AT the final whistle a great roar erupted from thousands of Leeside throats and rumbled around Semple Stadium. But only at the final whistle.
It was as though, unlike the 1999 All-Ireland final, where they roared their team home in the closing 10 minutes, the Cork fans didn’t want to tempt fate.
As though they feared that even in his death throes, the striped giant might still lash out and inflict a mortal wound.
Not on Sunday. Not in 2013. Not this Kilkenny team. It was an afternoon on which everything went wrong for them. It was a summer in which everything went wrong for them.
A sea of troubles and then some. By the 56th minute they’d lost the Hurler of the Year to a second yellow card, had lost their most creative forward to injury, had seen no fewer than three players miss chances from placed balls in the first half, had had a goal ruled out and had an opponent stay on the field despite a blatant strike with the hurley. The Kilkenny of 2008 would have overcome such trifling obstacles by reaching for their bazooka and blowing them away. The Kilkenny of 2013 could not.
They ran out of legs. They ran out of petrol. They ran out of bodies. They ran out of luck. The only thing they didn’t run out of was spirit. That they drew the second half with 14 men — shades of last year’s Leinster final when, with the game long lost, they made sure to win the second half — will be of some small comfort to Brian Cody, who at least won’t have to reproach himself for sending out a team that died horribly.

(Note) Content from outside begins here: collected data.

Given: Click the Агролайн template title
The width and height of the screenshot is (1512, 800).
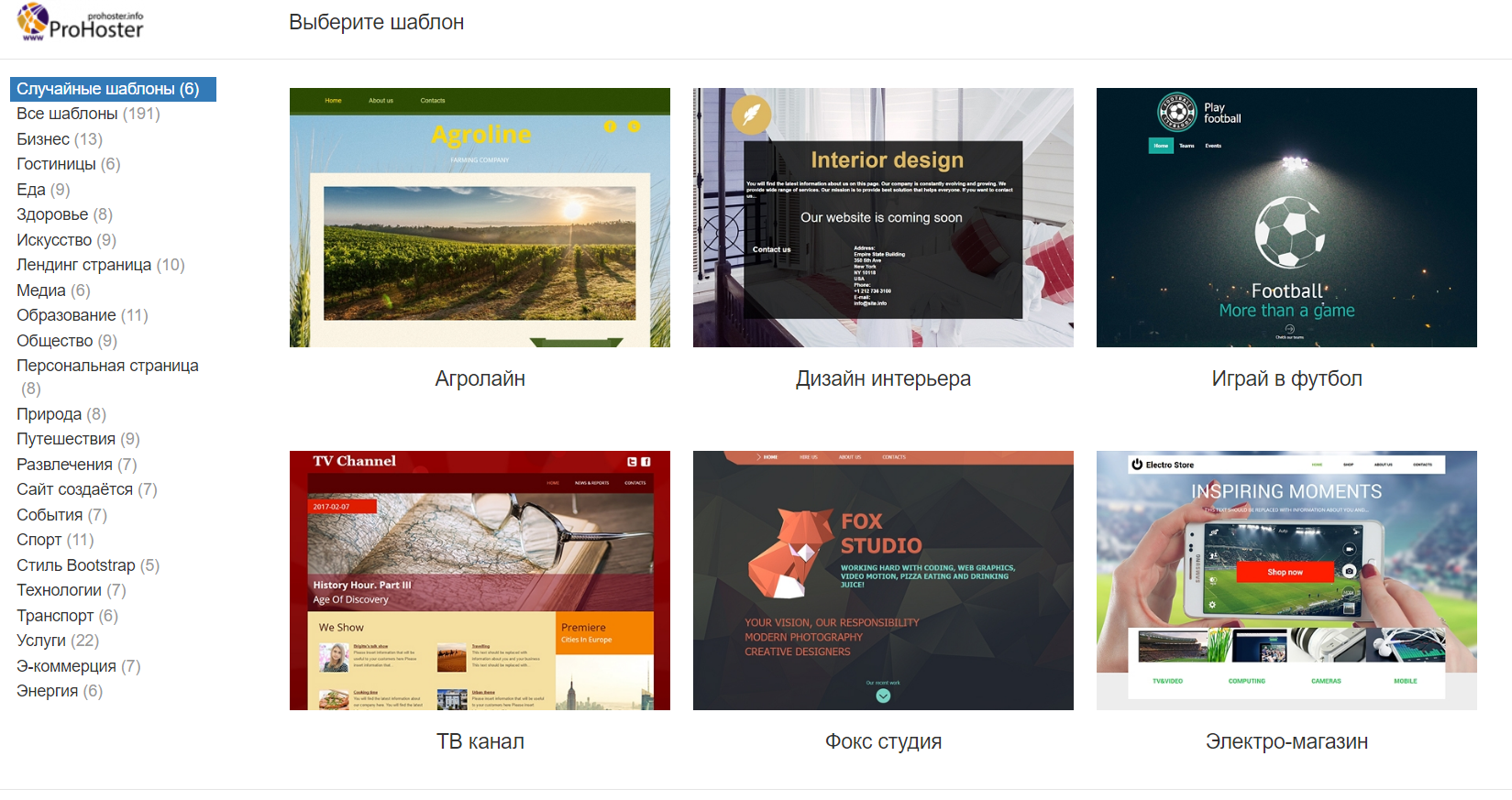Looking at the screenshot, I should pyautogui.click(x=480, y=378).
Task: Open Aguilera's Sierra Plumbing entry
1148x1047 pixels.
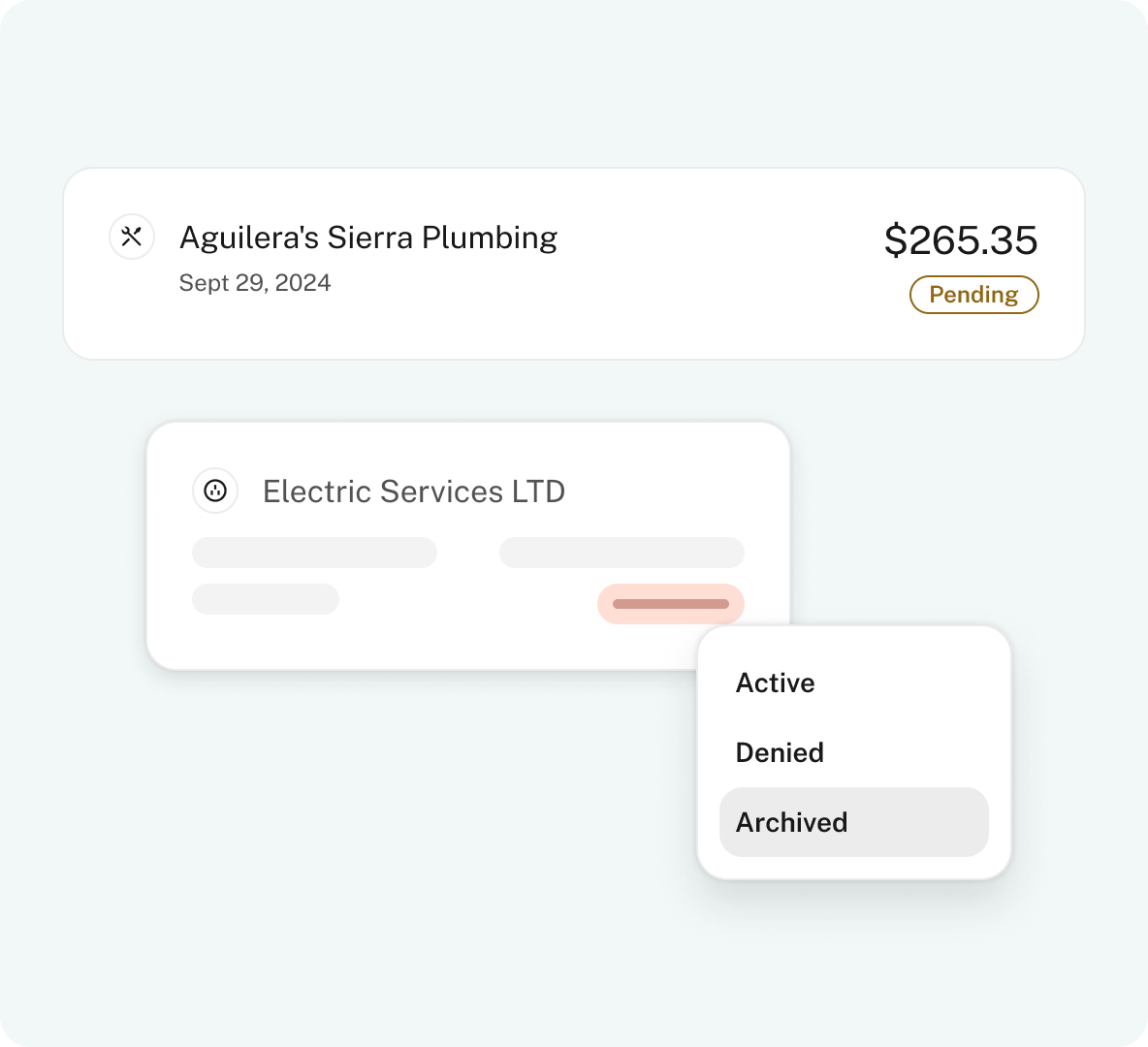Action: point(368,238)
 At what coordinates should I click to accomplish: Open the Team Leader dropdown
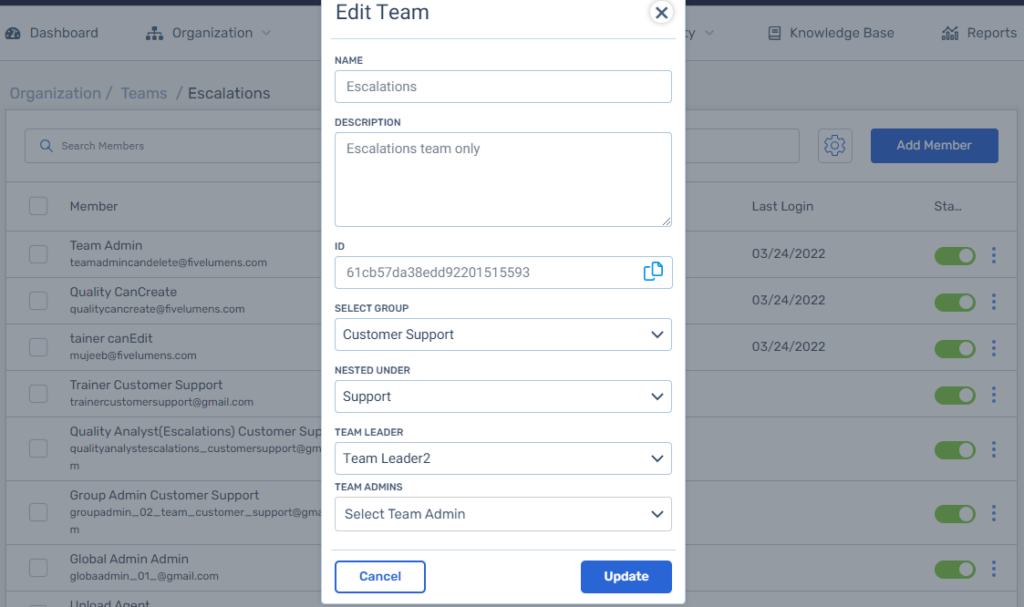(x=503, y=459)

This death, as deaths go, was painless. And so the most vibrant hurling championship in 15 years, the summer of Dublin’s glory and Limerick’s resurgence, will not now end with the familiar main character kicking down the front door in the last reel, murdering everyone and reclaiming his throne. That is only fitting.
Any grounds for legitimate complaint by the old champions? A couple, but nothing that would have altered the outcome. When you manage only a point from your starting forwards, and that arrives five minutes from the end, you’re not entitled to get your knickers in too much of a twist.
Granted, Henry Shefflin’s second yellow was harsh. This wasn’t a clothesline job, and Jamie Coughlan’s head was already dipping when contact was made. And it should go without saying that Shane O’Neill had to walk for his pull across Eoin Larkin. But the penalty had to be retaken; Tommy Walsh was so far ahead of the ball when Richie Power hit it he waspractically marking Anthony Nash. Since the Offaly game on June 9 Kilkenny have been skating on increasingly splintering ice. On Sunday they fell through it. Nothing less, nothing more.
The lack of goals — one from play in six and a half matches — was not a cause of their decline but a symptom. What was even more damning was the lack of points.
Look at their scoring returns in the championship: 0-26, 1-14, 0-16, 0-20, 1-12 and 0-14. That works out as an average of less than 0-14 per match since Offaly.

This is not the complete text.